▶ DIRECTIONS FOR THIS TASK:
Below are records; the lines starting at the one with "Image resolution: width=365" and ending at the one with "Task: Click the Pitch slider handle" must be reproduced exactly, both included. Pictures must not appear.
+++ DATA FOR PROCESSING
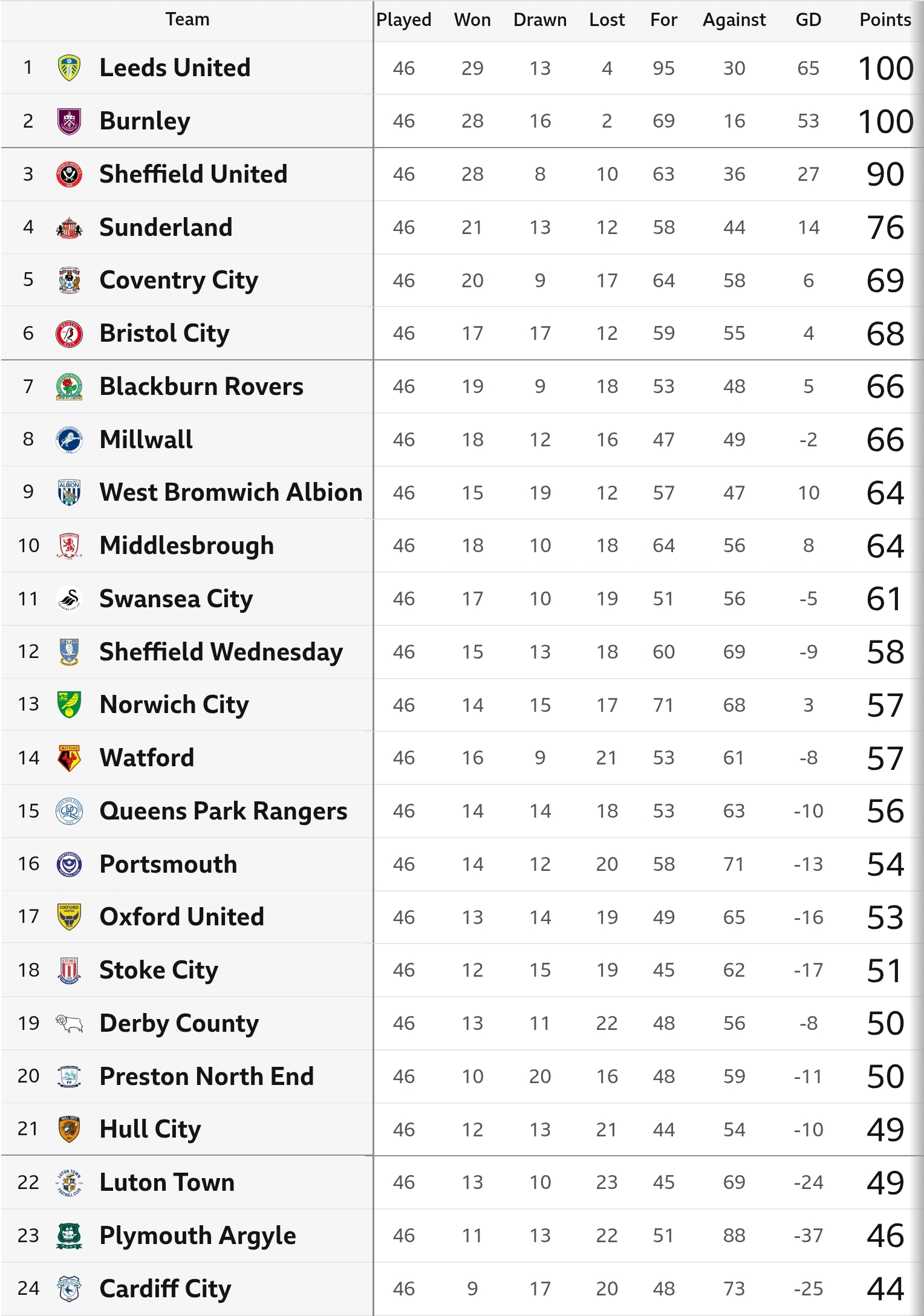The height and width of the screenshot is (1316, 924).
Task: Open the West Bromwich Albion team link
Action: pyautogui.click(x=231, y=493)
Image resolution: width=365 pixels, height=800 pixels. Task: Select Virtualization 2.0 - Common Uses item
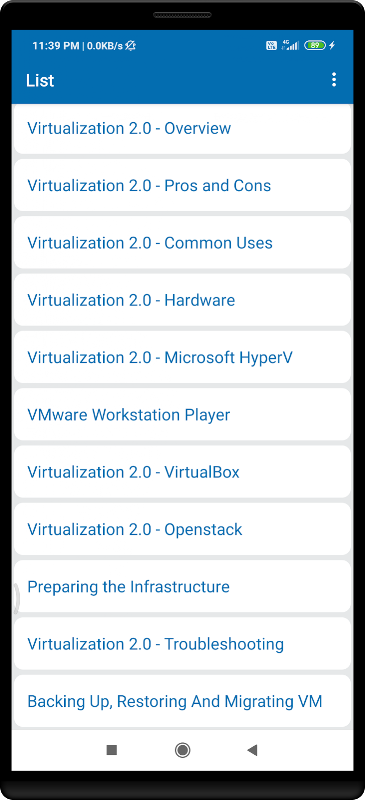[x=182, y=243]
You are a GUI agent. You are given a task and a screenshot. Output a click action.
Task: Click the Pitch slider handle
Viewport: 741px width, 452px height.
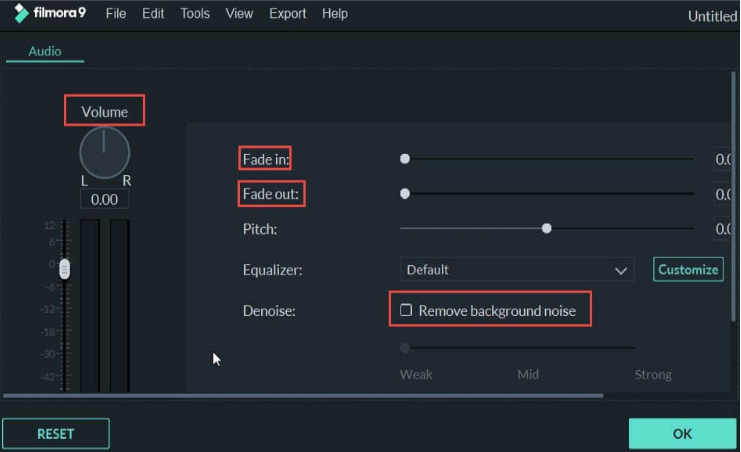pyautogui.click(x=546, y=229)
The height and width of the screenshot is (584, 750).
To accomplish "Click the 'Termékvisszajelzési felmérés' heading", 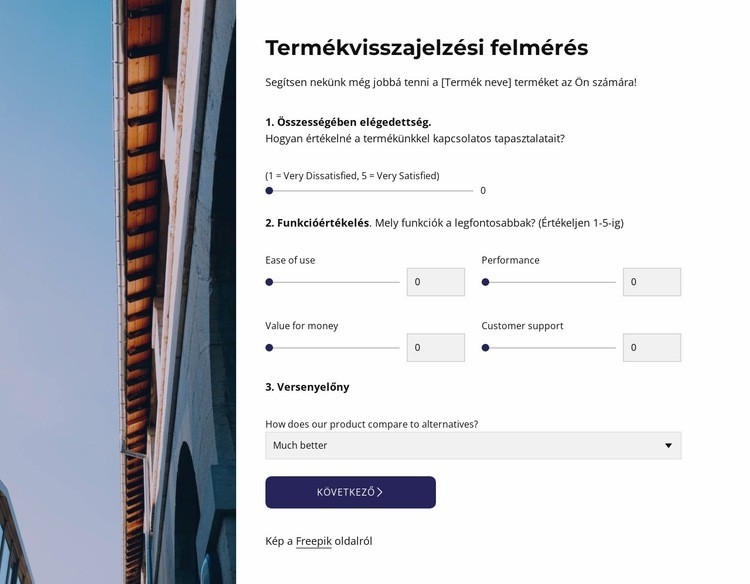I will tap(426, 48).

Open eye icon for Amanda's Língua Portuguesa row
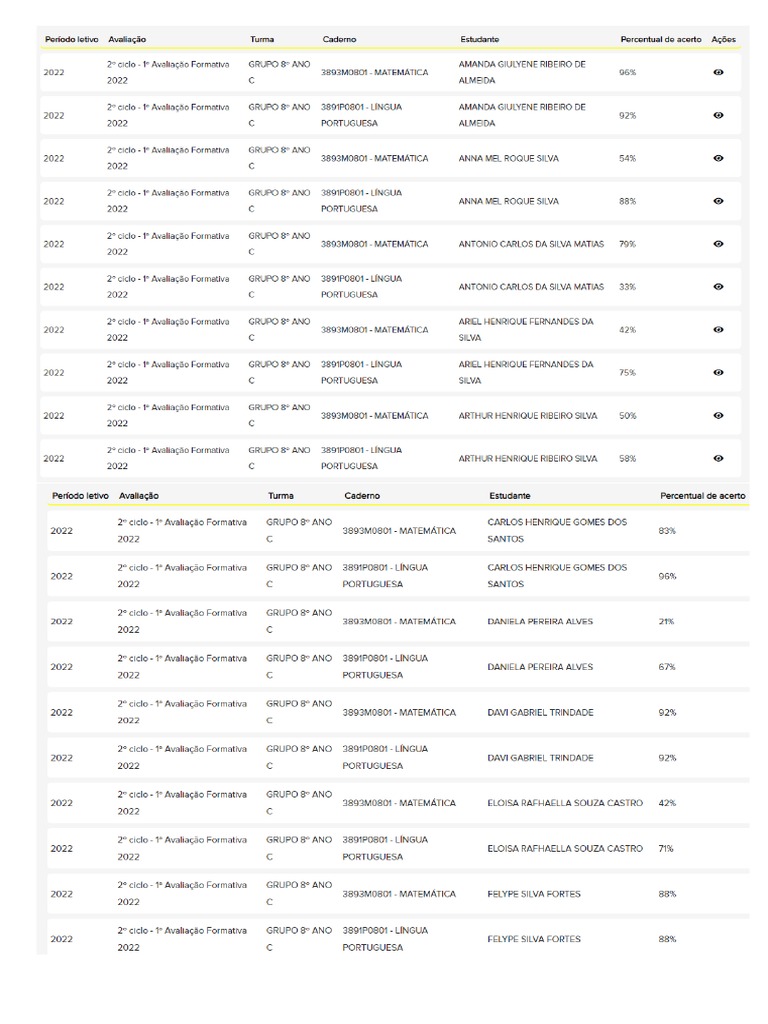pyautogui.click(x=718, y=116)
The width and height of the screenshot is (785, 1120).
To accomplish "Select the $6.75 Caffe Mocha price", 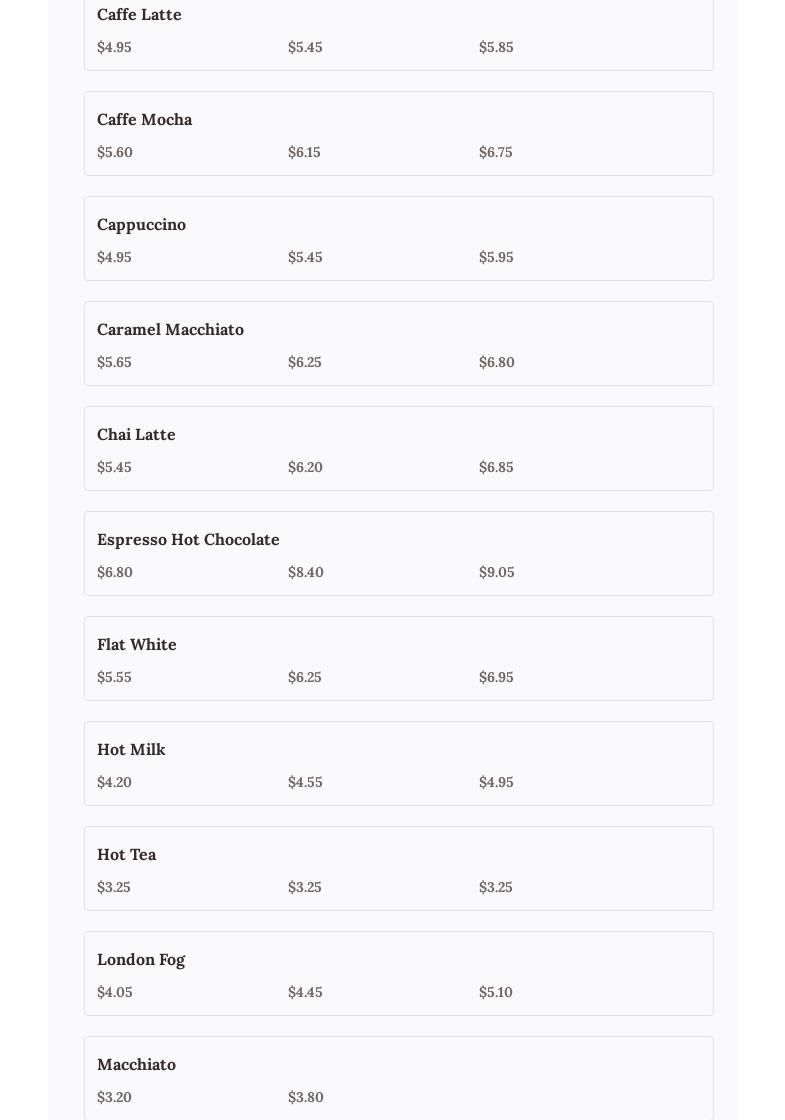I will point(496,153).
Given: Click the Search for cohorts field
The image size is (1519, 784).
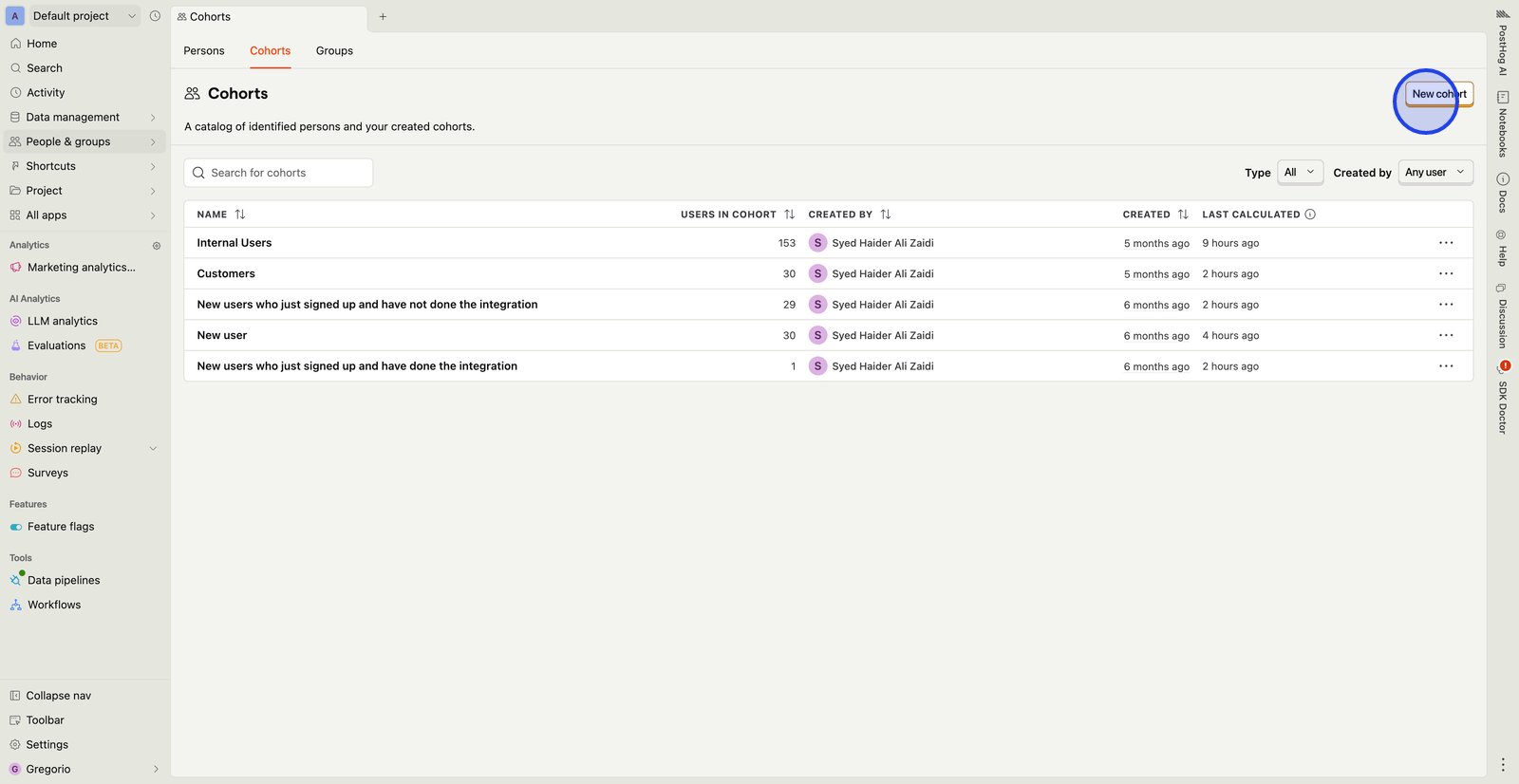Looking at the screenshot, I should pyautogui.click(x=278, y=173).
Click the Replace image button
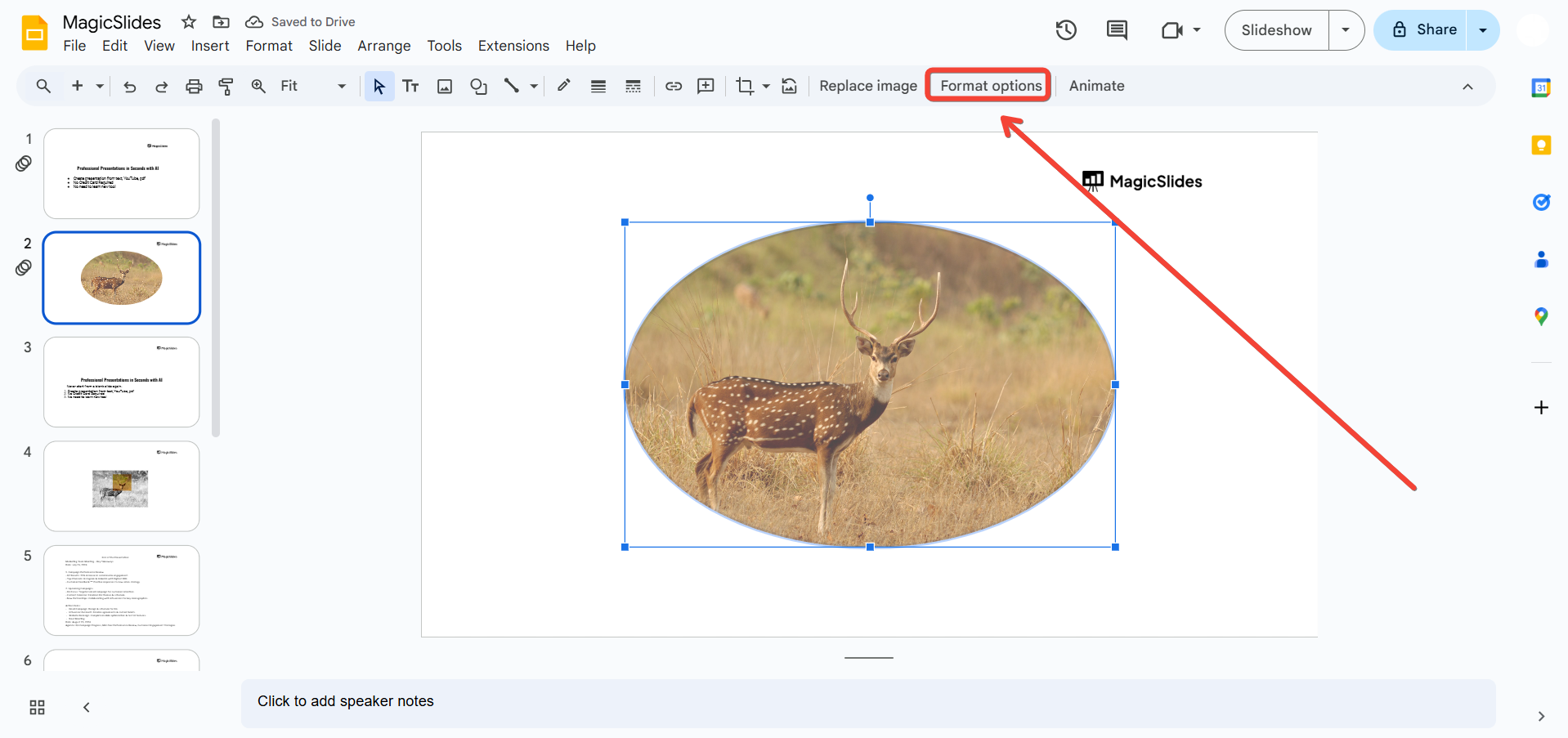Viewport: 1568px width, 738px height. click(x=867, y=86)
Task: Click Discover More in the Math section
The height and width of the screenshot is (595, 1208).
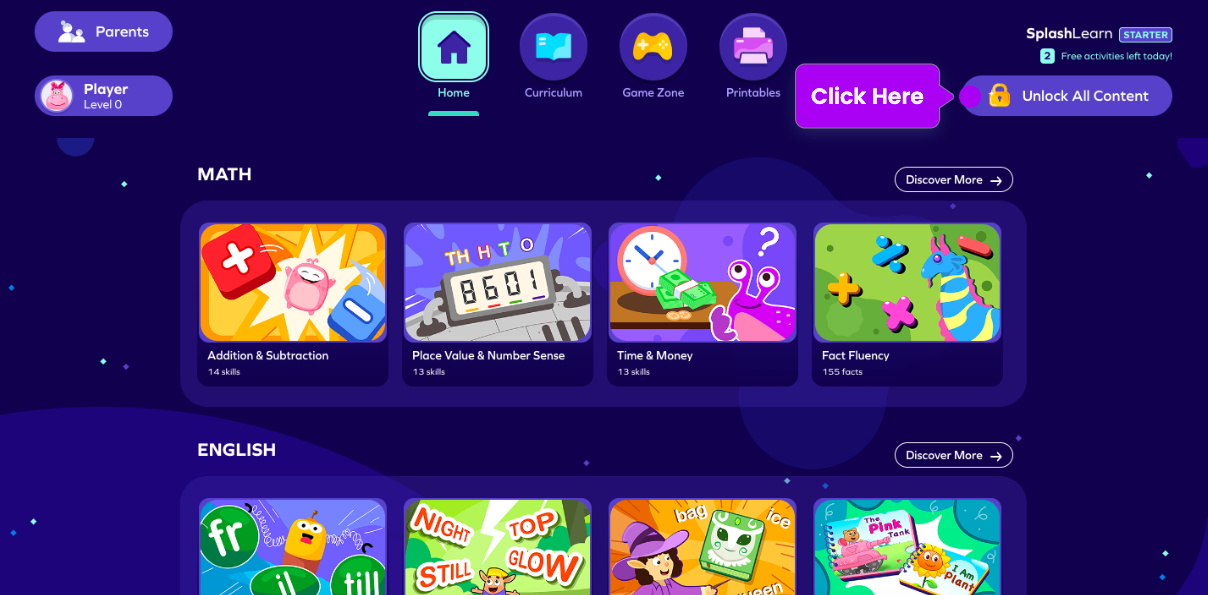Action: (x=954, y=180)

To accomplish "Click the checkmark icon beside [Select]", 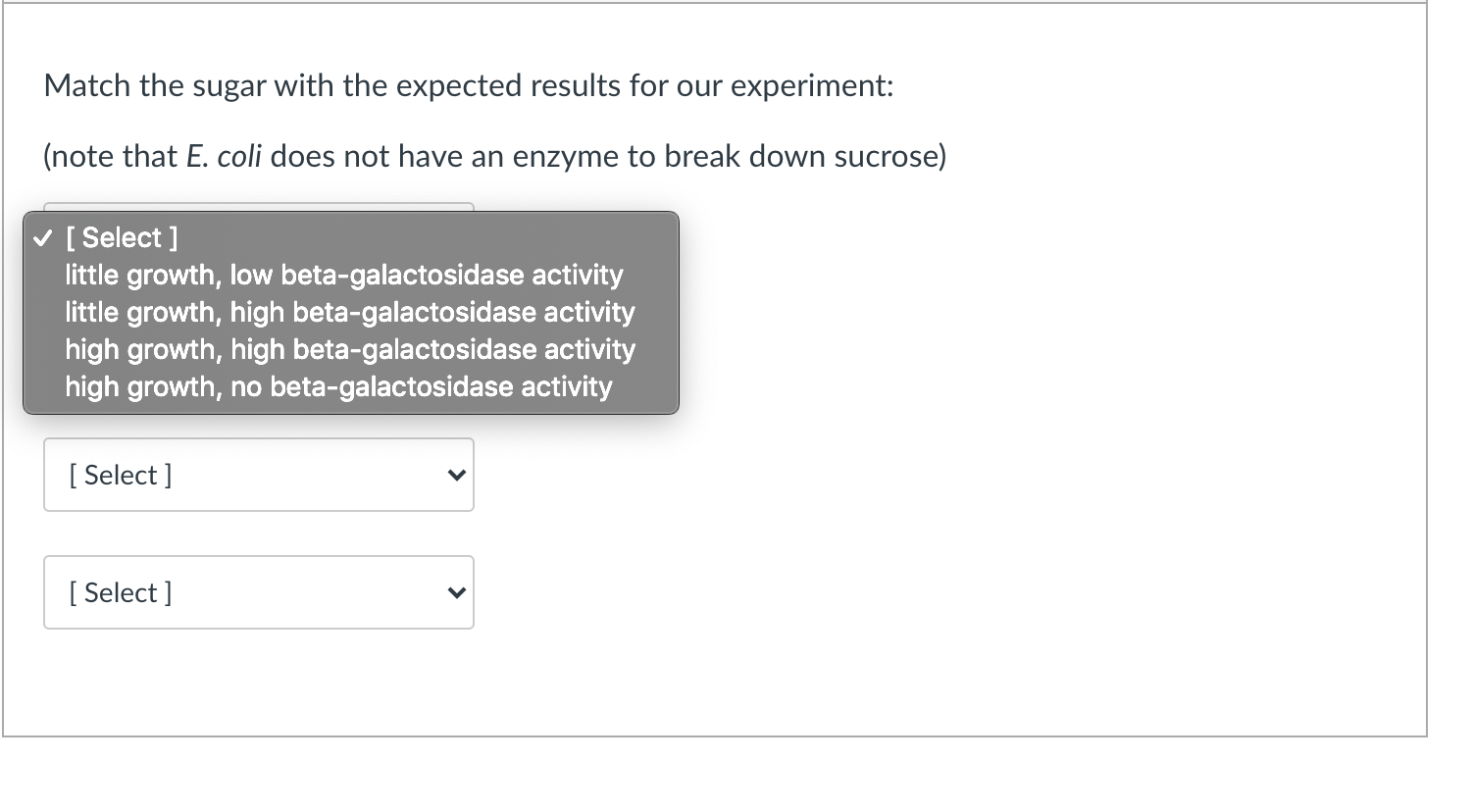I will [x=41, y=236].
++++++
▶ TASK RESPONSE:
Image resolution: width=365 pixels, height=800 pixels. Task: Select Virtualization 2.0 - Common Uses item
[x=182, y=243]
You are a GUI agent. You are given a task and a screenshot. Output a click action.
Task: Click the Pitch slider handle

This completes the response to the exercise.